Recently the NIH has designated three additional Wellstone centers. They’re at the University of Iowa in Iowa City, Children’s National Medical Center in Washington, D.C., and the University of Pennsylvania in Philadelphia.
All Wellstone centers involve MDA research grantees and emphasize biomedical research projects with relevance to muscular dystrophy treatment.
|Tom Rando is working on nonvital gene delivery methods.|
MDA research grantee Thomas Rando, an associate professor in the Department of Neurology and Neurological Sciences at Stanford (Calif.) University, has received a 2005 Pioneer Award from the National Institutes of Health (NIH).
The NIH Pioneer Award goes to exceptionally creative scientists who take innovative approaches to major challenges in biomedical research, supporting them with up to $500,000 per year for five years.
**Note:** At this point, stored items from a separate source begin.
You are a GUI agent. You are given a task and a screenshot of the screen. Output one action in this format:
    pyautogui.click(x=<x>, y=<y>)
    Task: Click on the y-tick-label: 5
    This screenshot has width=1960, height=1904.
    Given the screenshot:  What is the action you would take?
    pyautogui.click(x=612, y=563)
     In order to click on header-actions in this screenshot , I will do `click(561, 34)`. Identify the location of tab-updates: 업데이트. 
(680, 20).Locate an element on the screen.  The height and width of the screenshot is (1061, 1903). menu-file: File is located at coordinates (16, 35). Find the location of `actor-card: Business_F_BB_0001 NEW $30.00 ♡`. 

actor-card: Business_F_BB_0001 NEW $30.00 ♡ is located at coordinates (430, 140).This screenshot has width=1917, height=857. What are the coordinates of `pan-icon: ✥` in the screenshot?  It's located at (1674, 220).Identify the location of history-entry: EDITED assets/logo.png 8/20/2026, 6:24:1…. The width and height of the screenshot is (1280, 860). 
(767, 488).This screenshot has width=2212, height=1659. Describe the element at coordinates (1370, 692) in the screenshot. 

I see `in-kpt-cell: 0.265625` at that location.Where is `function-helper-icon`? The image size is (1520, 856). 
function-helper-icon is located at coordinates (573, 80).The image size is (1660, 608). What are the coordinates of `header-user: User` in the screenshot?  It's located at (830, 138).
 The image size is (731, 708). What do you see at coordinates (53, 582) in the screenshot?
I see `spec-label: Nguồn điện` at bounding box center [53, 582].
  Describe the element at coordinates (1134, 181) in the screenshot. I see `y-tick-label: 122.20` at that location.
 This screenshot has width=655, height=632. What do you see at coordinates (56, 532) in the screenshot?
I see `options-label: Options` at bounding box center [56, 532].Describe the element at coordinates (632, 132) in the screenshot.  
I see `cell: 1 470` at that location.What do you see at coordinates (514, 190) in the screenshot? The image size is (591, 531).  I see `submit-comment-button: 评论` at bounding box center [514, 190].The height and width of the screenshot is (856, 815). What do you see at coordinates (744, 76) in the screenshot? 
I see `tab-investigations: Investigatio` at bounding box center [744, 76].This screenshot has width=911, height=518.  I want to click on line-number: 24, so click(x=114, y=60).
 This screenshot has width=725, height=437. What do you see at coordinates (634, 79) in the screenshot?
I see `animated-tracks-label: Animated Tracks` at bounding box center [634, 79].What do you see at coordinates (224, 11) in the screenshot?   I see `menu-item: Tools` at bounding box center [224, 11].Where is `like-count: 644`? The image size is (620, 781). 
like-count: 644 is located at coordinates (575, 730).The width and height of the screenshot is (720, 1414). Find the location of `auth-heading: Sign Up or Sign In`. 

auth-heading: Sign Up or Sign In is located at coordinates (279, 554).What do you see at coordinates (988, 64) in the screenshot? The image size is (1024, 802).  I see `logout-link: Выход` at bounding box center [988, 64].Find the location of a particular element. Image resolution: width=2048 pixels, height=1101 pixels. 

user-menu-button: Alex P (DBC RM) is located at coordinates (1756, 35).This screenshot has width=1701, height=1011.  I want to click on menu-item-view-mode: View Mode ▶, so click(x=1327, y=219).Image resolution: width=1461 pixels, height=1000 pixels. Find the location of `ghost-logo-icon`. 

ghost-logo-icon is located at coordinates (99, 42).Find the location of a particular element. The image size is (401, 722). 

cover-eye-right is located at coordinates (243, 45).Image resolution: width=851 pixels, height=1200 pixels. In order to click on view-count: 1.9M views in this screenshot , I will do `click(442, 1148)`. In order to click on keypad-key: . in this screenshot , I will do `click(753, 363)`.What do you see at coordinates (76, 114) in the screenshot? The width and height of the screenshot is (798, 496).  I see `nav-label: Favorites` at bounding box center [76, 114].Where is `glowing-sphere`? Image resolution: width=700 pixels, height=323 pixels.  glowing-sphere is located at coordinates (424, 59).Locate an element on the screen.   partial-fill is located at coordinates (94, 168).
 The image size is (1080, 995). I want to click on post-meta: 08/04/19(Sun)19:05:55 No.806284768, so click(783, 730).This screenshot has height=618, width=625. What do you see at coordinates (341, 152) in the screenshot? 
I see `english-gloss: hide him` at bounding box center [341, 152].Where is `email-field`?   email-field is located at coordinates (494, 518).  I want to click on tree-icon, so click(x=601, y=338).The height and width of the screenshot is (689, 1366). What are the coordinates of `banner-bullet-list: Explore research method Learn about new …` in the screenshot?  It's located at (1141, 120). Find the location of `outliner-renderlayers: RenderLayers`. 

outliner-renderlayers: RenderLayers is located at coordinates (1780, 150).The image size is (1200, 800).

Thirteen such awards were given out in 2005.
Rando, who’s developing gene therapy for Duchenne muscular dystrophy that doesn’t involve viral delivery vehicles, is also working on stem cells in tissue repair and regeneration, and has worked on gene repair strategies.
MDA has joined some 30 other organizations that fund medical research in urging Congress to ease restrictions on small business loans for new biotechnology companies.
Recent changes in the government’s Small Business Administration grants program have excluded companies that rely heavily on outside investors (venture capitalists), which describes most biotech startup firms. The Biotechnology Industry Organization (BIO) is sponsoring a bill (H.R. 2943 and S.1263) to lift this restriction.